EXTRACTED DATA:
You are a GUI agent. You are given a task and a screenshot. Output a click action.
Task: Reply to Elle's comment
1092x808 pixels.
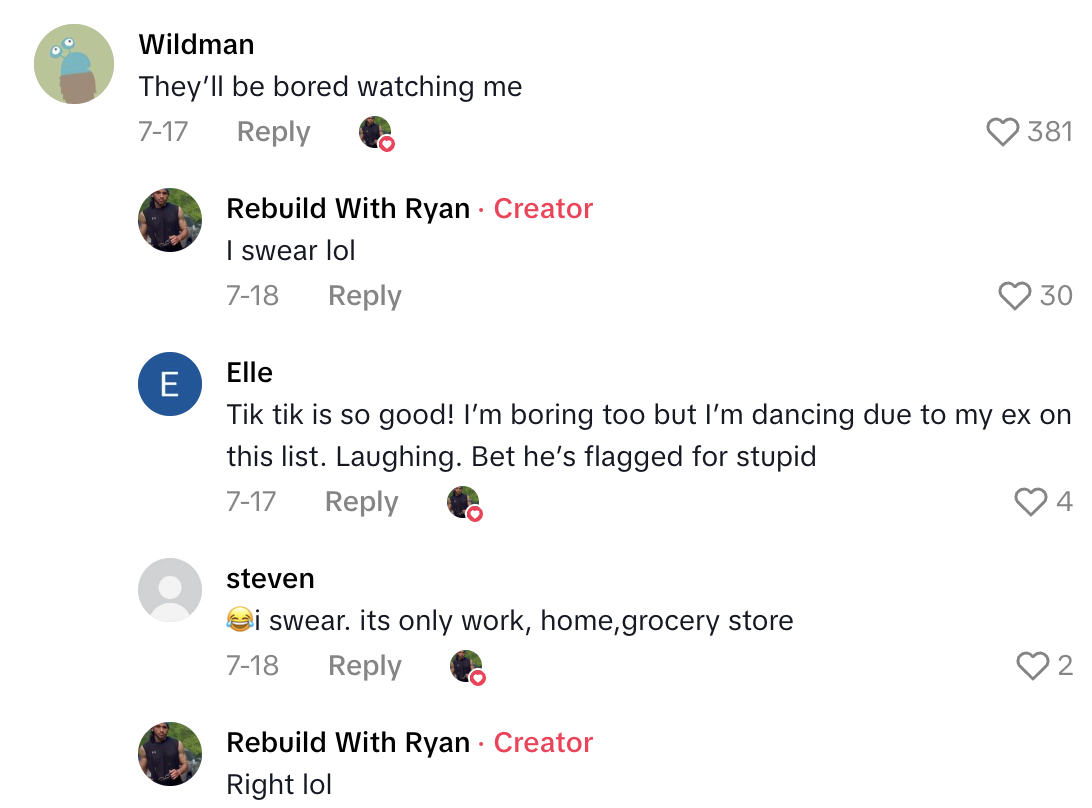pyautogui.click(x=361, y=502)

* * *

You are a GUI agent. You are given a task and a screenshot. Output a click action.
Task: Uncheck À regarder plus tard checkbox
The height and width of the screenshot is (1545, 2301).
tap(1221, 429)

* * *

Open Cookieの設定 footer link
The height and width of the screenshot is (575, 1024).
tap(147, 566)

WHAT THE TASK REQUIRES: Pick out every line in the entries above that contains the word "screenshot", and copy each one in full.

ANSWER BELOW:
You are a GUI agent. You are given a task and a screenshot. Output a click action.
You are a GUI agent. You are given a task and a screenshot. Output a click action.
The height and width of the screenshot is (1545, 2301).
The height and width of the screenshot is (575, 1024).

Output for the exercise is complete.